Clinical Trial Management Systems for Complex Clinical Trials
S-Clinica provides clinical trial management systems (CTMS) and integrated response technology (IRT) support for trials of all scales.
S-Clinica is a trusted provider of clinical trial management systems (CTMS) for complex clinical trials, including expedite integrated response technology (IRT) support for Covid-19 clinical trials.
We offer clinical supply forecasting, cost and risk optimisation, interactive web response systems (IWRS), clinical supply management, drug return and destruction, and data transfer and integration services in a single platform.
Custom-designed clinical trial management services
Over the last 24 years, S-Clinica has provided fully integrated and customisable solutions for more than 900 successful clinical studies in 116 countries.
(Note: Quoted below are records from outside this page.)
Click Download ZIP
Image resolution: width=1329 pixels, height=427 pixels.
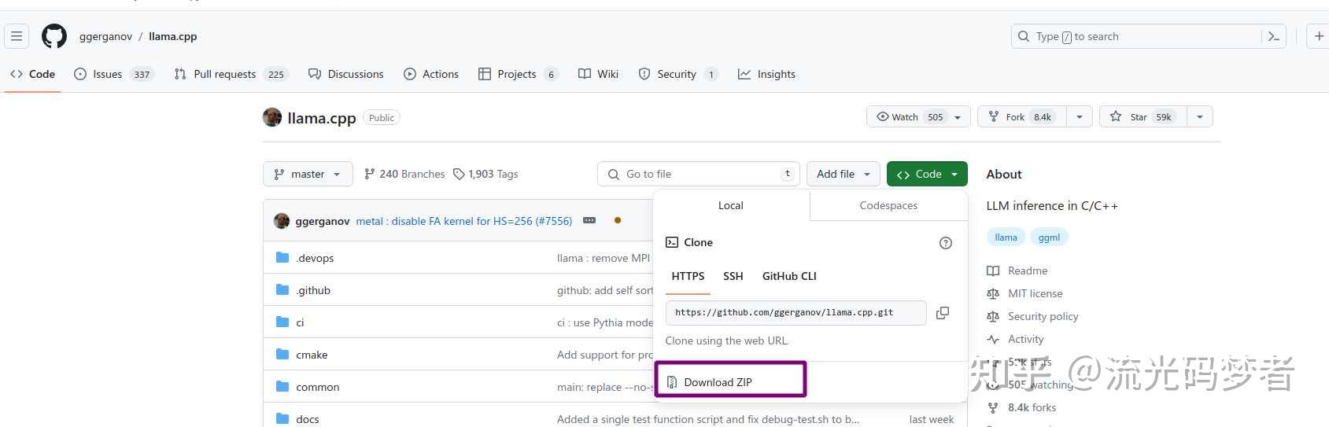click(718, 382)
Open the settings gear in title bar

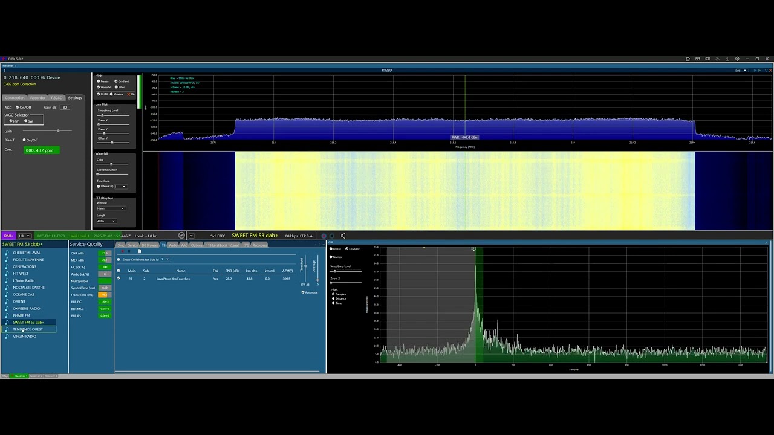click(737, 59)
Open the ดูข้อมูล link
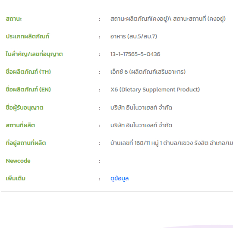 (x=120, y=179)
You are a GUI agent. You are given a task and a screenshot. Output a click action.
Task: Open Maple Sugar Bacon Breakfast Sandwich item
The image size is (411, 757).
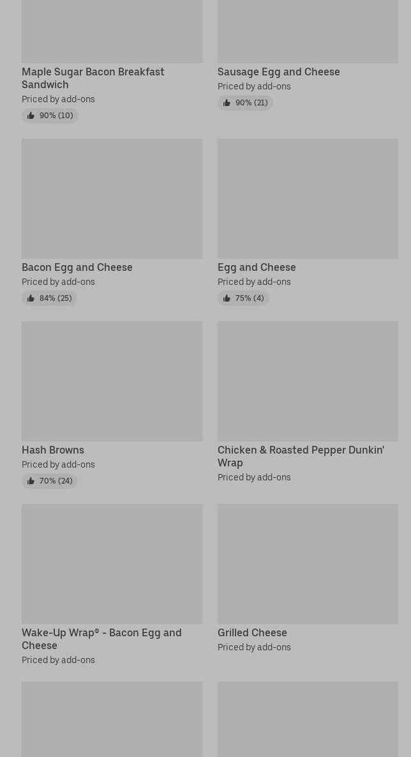[93, 78]
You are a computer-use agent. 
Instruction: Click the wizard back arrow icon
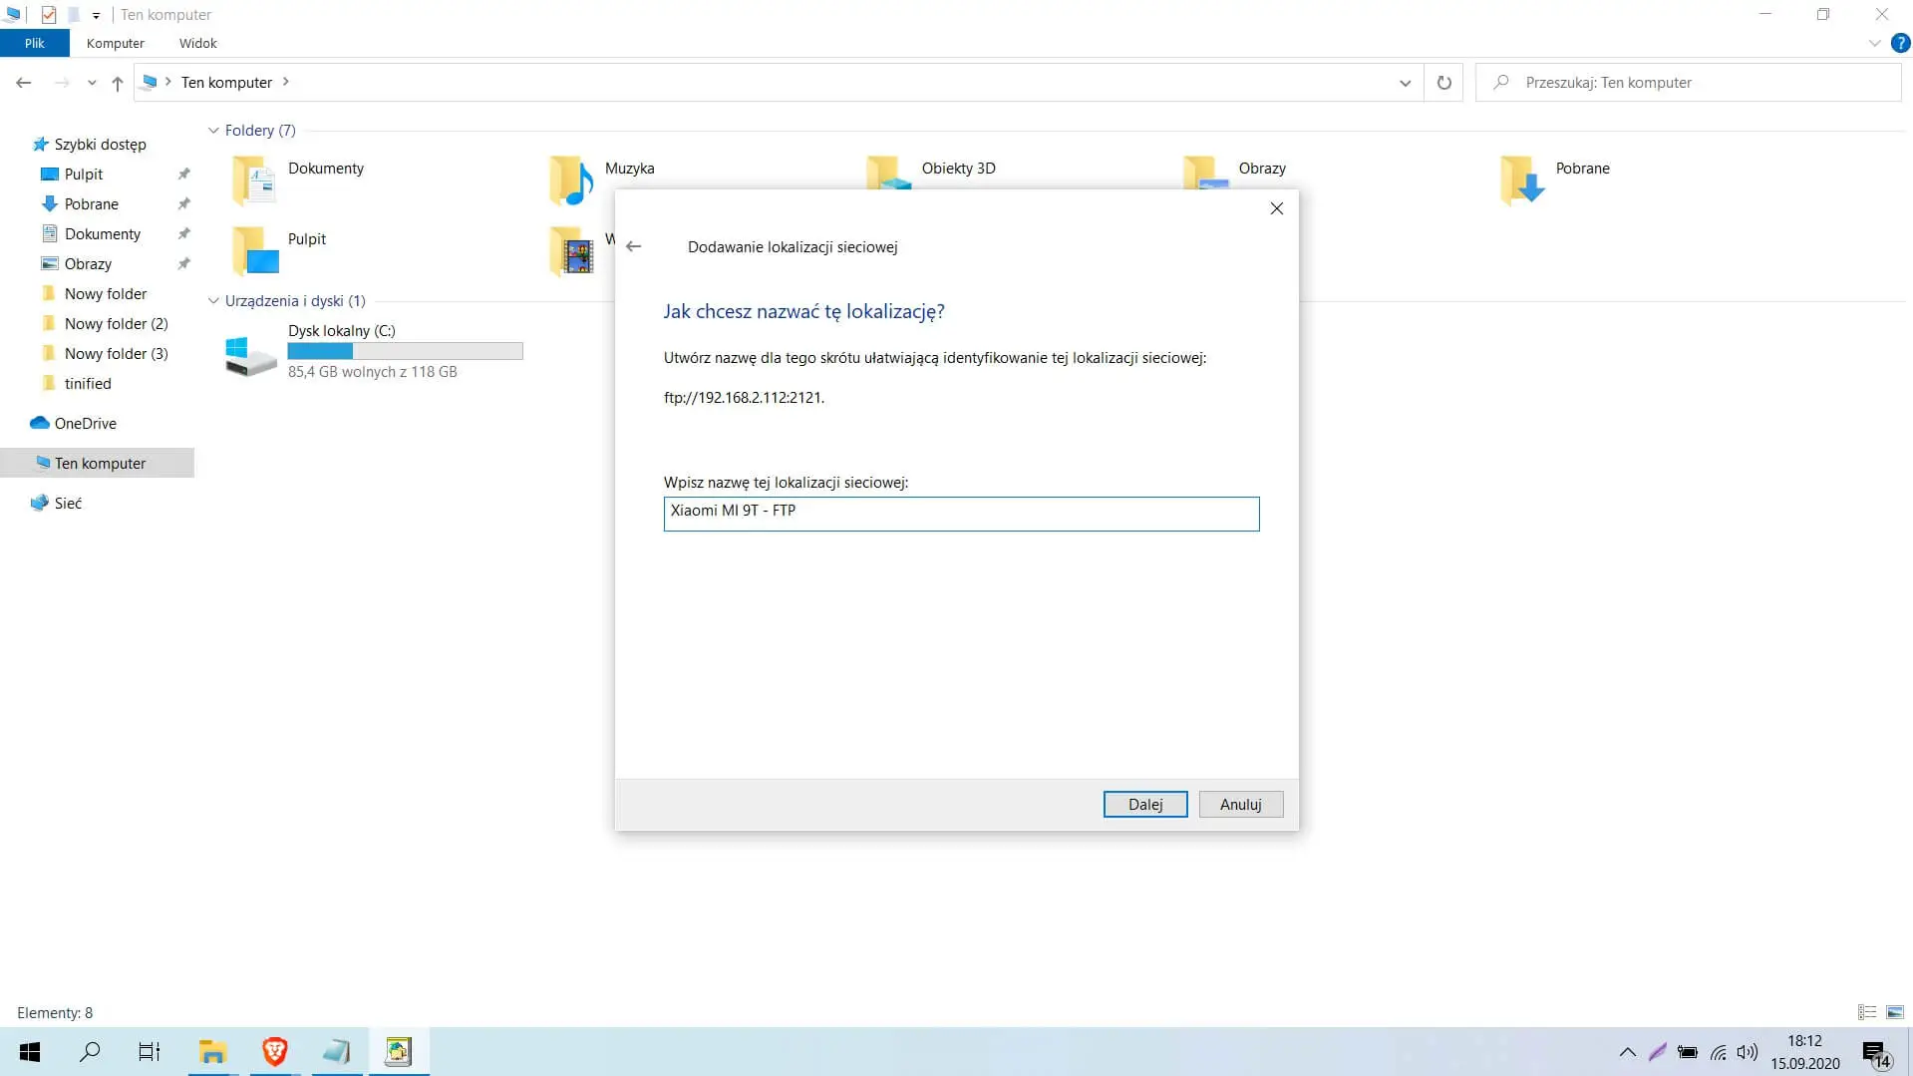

Many biotechnology, pharmaceutical and contract research organisation (CRO) companies have chosen us as their preferred IRT or IWRS vendor.
We pay full attention to the use of innovative, science-based technology solutions for more complex trials and proactive project management.
Anticipatory clinical trial management services
S-Clinica’s ClinVision is a cutting-edge CTMS that allows companies to plan their activities and allocate resources in advance. The platform allows you to forecast clinical supplies, optimise costs and risks, manage clinical supplies, and transfer and integrate data among other options.
The clinical supply forecasting module helps you estimate demand for supplies, even from the first study concept stage when there is minimal information available. This allows you to identify the best supply strategy and prepare adequate production and distribution.
ClinVision helps you control costs by anticipating and mitigating risks. The platform analyses potential pitfalls, protocol design and the impacts that any changes to study assumptions will have on results.
Real-time analysis of clinical trial data
The ClinVision solution from S-Clinica lets you harness real-time data from your clinical trial using the built-in, fully flexible IRT system, which can be implemented within short timelines.
Users can anticipate coming trends by analysing the impact of changes, update distribution plans for medical kits and develop any subsequent production campaigns. ClinVision also features an intelligent and proactive alerts system to improve your trial’s project management.
Rapid adaptation to trial supply or protocol changes
S-Clinica lets you review any impacts on production planning and costs with ClinVision, even with low recruitment or high screen failure rates. Possible amendments to protocol, supply management changes and potential delays to production can all be evaluated in safe mode without adjustments to the production process.
Trial parameters can be altered and updated easily at any stage, with new study data delivered within an hour.
Founded in 1997, S-Clinica is committed to making each clinical trial a success. For more than 20 years, we have used a dynamic range of scientifically proven practices to deliver fully integrated and customisable solutions.
We offer immediate client support and pay close attention to each project throughout its lifecycle to develop long-term relationships with each client and its team.
We remain the preferred partner of our very first client, a top-tier pharmaceutical and biotechnology company with whom we have been working successfully for many years.